特許権と実用新案権 - 中小企業診断士 経営法務 令和2年 第12問

ピックアップ過去問解説

問題

 実用新案法と特許法の比較に関する記述として、最も不適切なものはどれか

ただし、存続期間の延長は考慮しないものとする。

ア 権利侵害に基づく差止請求を行使する場合、実用新案権は特許庁による技術評価書を提示する必要があるが、特許権は不要である。

イ 実用新案権の存続期間は出願日から10年、特許権の存続期間は出願日から20年である。

ウ 実用新案出願は審査請求を行わなくとも新規性や進歩性などを判断する実体審査が開始されるが、特許出願は出願日から3年以内に審査請求を行わないと実体審査が開始されない。

エ 物品の形状に関する考案及び発明はそれぞれ実用新案法及び特許法で保護されるが、方法の考案は実用新案法では保護されず、方法の発明は特許法で保護される。


解答・解説

解答:ウ

 本問では、特許法と実用新案法の比較について問われています。基本的な内容を覚えていれば正解できる問題です。

順番に選択肢を見ていきましょう。

選択肢アは、技術評価書に関する記述です。

実用新案権では、権利の侵害が行われた場合、警告や差止請求、損害賠償などの手段で対抗するには、特許庁から「実用新案技術評価書」を発行してもらい、それから対抗措置を行う必要があります。実用新案技術評価書は、特許庁の審査官によって、考案または登録実用新案の技術的な評価が記載されるものです。

特許権では、権利侵害への対抗にあたって、このような制度はありません。よって、アの記述は適切です。

選択肢イは、権利の存続期間に関する記述です。

実用新案権の存続期間は、出願日から10年となっています。

特許権の存続期間は、登録によって権利が開始し、終了は出願日から20年となっています。

よって、イの記述は適切です。

選択肢ウは、審査に関する記述です。

実用新案の取得手続きは、無審査主義という特徴があります。実用新案では、方式審査だけが行われ、実体審査は行われません。方式審査を通れば実用新案を取得することができます。よって、ウの記述は不適切であり、これが正解です。
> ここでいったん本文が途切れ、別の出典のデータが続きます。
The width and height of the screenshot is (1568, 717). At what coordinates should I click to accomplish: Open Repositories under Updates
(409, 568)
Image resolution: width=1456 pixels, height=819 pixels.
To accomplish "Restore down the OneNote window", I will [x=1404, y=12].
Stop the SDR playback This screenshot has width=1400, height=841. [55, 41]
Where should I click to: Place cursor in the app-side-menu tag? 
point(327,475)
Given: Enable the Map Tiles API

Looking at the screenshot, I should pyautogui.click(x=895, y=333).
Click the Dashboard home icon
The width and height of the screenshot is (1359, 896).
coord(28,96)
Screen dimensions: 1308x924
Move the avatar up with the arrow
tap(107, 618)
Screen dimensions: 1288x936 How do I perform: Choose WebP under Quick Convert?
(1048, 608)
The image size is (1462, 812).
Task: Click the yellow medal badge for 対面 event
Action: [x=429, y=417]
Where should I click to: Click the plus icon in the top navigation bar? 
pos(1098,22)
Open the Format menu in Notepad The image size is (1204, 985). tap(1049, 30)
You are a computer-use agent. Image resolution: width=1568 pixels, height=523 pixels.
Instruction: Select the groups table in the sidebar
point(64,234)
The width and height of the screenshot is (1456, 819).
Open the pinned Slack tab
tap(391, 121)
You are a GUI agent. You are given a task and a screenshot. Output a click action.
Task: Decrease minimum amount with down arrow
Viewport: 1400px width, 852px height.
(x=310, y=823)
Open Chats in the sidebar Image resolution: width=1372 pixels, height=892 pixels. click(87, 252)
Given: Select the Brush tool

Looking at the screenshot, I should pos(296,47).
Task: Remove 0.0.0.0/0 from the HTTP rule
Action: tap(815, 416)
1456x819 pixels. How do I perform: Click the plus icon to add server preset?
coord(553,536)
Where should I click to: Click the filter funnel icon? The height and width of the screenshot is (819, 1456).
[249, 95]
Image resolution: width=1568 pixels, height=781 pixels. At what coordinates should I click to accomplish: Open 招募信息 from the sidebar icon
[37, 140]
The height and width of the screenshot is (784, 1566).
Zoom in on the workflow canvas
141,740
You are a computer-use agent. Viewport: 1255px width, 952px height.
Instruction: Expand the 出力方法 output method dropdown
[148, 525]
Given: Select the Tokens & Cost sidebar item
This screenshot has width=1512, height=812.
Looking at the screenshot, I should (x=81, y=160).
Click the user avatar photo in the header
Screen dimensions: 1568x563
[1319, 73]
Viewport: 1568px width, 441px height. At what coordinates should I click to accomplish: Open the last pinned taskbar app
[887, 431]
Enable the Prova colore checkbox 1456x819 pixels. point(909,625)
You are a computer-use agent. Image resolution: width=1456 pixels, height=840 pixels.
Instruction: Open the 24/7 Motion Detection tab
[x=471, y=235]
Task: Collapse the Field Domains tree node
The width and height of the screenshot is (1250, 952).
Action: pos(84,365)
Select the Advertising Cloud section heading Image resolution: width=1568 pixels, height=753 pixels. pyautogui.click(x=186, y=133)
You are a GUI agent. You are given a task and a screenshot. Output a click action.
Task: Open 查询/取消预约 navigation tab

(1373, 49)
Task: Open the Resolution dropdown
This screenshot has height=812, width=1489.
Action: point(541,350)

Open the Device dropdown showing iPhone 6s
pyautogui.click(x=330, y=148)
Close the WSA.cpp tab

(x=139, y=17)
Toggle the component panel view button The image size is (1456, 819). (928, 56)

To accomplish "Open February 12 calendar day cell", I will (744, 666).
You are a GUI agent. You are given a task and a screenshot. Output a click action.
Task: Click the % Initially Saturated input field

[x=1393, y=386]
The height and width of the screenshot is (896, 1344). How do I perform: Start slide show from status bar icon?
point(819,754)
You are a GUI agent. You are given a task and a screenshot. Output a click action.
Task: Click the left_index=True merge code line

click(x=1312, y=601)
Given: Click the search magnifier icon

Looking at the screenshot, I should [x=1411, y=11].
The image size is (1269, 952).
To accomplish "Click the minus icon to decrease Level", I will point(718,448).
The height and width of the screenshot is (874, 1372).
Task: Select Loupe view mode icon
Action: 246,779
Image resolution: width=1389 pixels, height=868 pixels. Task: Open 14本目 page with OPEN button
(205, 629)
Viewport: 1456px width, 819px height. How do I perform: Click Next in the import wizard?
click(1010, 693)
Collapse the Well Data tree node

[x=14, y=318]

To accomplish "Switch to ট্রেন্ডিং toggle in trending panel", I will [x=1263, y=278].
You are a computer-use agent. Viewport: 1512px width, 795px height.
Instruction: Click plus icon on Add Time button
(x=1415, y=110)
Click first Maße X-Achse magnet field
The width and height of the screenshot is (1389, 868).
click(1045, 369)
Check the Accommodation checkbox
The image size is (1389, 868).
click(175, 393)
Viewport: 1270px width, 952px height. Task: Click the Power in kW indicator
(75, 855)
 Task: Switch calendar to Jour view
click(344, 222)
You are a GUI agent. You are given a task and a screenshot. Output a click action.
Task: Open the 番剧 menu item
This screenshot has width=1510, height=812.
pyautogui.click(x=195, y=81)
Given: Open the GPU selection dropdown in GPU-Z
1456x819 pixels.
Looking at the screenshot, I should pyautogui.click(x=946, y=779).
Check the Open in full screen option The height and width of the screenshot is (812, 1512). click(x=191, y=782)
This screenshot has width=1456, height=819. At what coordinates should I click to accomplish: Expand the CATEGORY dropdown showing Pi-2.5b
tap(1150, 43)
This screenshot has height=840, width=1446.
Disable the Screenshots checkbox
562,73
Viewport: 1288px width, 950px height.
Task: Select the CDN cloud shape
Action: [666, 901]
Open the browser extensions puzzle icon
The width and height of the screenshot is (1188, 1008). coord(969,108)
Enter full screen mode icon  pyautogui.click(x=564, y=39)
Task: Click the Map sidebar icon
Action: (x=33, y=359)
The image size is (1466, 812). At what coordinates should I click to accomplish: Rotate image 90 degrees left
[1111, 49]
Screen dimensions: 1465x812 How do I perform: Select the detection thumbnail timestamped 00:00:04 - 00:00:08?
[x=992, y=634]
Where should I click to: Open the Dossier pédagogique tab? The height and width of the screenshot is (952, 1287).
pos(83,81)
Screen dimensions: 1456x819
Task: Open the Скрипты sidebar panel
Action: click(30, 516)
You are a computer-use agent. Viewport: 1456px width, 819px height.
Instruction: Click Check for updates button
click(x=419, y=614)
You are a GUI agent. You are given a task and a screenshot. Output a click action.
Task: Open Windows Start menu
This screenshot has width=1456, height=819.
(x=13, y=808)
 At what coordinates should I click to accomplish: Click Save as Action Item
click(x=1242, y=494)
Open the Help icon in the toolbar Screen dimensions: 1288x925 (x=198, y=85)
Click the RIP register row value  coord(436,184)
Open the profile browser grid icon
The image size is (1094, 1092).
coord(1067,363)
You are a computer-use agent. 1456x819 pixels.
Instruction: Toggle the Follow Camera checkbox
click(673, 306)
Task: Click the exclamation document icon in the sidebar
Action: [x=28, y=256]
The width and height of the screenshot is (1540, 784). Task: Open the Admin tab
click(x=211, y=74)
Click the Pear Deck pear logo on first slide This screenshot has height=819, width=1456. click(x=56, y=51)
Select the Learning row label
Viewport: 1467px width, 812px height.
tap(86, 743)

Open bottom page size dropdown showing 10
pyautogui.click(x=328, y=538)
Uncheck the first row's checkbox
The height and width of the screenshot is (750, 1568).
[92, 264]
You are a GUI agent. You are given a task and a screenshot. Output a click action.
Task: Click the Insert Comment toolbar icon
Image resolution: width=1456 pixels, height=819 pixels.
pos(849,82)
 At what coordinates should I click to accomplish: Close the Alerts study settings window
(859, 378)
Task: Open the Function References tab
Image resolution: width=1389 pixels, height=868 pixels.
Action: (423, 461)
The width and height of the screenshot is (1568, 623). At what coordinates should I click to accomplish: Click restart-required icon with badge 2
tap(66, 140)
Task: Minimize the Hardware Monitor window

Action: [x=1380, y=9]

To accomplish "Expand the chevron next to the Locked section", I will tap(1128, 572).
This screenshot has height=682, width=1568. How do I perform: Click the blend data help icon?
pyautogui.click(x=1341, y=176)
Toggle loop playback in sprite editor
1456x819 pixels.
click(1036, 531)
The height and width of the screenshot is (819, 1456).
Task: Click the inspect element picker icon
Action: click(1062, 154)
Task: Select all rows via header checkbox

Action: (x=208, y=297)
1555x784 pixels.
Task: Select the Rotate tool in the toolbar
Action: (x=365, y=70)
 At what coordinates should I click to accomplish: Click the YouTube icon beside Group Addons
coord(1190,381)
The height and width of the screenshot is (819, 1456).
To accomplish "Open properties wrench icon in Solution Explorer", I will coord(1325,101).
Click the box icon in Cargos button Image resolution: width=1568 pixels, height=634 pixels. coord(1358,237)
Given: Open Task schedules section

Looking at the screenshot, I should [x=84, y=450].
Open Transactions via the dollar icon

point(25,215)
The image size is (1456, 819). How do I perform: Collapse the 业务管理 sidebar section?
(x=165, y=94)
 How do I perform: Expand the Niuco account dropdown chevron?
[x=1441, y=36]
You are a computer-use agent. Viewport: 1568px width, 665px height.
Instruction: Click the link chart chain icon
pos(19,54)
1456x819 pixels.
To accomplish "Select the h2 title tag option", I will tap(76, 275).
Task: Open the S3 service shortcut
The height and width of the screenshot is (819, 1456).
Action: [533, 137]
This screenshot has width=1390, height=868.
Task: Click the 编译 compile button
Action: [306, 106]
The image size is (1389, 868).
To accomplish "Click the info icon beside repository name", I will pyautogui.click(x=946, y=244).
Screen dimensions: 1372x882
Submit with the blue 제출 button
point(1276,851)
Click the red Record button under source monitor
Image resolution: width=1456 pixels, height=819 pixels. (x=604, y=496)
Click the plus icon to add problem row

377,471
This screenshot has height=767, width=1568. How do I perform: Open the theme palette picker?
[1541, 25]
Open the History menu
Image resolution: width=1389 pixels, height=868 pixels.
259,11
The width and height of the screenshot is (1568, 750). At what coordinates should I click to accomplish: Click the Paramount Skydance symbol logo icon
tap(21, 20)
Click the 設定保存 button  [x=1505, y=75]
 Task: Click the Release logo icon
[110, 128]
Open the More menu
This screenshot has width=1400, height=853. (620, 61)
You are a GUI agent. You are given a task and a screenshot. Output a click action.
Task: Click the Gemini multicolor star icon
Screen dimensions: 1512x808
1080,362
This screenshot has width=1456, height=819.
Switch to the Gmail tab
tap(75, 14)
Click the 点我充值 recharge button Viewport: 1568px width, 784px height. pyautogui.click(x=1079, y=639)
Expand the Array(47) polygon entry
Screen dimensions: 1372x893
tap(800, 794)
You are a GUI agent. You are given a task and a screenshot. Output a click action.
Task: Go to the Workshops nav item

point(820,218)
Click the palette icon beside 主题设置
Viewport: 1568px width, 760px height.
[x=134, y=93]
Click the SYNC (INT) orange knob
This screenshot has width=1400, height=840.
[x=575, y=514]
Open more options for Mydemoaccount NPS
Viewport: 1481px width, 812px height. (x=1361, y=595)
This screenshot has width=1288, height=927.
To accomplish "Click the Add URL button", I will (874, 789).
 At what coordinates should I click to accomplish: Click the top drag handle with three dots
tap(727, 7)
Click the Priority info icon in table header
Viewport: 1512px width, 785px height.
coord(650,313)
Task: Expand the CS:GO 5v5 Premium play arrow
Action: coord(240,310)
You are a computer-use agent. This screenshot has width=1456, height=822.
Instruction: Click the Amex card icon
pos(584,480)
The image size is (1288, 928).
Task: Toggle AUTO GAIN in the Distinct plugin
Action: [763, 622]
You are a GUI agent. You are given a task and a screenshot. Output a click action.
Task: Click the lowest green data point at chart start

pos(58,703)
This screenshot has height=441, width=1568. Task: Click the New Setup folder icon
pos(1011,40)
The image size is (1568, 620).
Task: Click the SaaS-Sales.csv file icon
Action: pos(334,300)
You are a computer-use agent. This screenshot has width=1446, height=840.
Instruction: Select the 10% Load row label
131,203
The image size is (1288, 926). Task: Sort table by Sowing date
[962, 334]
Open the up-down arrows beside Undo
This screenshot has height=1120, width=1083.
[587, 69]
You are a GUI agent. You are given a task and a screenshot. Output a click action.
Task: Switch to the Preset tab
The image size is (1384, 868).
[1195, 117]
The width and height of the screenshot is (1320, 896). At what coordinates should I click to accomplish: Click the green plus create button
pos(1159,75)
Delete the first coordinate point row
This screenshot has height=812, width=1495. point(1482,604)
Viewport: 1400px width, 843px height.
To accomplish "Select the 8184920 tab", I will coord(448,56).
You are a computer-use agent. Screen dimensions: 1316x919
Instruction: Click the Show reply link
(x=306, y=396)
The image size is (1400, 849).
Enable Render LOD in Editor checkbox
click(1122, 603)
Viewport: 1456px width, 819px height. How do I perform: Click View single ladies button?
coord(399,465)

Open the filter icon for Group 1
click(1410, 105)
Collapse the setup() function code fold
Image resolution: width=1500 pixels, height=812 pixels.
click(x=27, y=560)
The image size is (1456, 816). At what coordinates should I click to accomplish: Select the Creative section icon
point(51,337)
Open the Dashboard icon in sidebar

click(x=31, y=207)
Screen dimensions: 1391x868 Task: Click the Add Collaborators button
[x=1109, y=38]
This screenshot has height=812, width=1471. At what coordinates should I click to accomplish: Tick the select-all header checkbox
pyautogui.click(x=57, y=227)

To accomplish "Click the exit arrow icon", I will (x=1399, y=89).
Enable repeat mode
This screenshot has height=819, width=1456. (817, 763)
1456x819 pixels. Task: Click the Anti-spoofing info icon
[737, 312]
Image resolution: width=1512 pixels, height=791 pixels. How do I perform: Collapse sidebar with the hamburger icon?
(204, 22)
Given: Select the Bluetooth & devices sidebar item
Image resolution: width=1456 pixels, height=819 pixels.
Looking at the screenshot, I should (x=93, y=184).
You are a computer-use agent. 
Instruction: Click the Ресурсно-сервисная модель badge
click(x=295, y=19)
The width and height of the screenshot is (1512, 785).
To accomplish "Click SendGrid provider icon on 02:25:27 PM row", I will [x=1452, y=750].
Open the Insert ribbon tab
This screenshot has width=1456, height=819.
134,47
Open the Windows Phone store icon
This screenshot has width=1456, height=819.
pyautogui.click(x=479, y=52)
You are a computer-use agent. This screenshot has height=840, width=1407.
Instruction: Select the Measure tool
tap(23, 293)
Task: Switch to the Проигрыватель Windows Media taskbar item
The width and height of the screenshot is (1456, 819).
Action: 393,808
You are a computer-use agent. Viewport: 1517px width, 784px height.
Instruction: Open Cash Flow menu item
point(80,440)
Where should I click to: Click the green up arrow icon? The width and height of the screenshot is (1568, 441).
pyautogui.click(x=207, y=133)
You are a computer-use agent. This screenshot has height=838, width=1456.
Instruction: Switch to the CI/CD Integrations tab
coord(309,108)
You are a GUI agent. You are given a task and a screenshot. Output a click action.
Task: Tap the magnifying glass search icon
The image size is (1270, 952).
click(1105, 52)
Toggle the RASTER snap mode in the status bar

なお、特許の実体審査は、審査請求を提出することで開始されます。審査請求は、出願から3年以内に行う必要があります。審査請求が、出願から3年間無かった場合は、出願は取り下げになります。

選択肢エは、考案や発明に関する記述です。

実用新案における考案は「物品の形状、構造または組み合わせに係る」ものに限定されています。そのため、考案では、製造方法などの方法に関するものは含まれません。

特許法の発明には、物の発明と方法の発明があります。物の発明とは、機械や装置のように、具体的な物を伴う技術です。方法の発明とは、物の製造方法や、測定方法のように、物ではなく方法に関する技術です。

よって、エの記述は適切です。

特許権と実用新案権について、本問で問われている内容を含めてしっかり復習しておきましょう。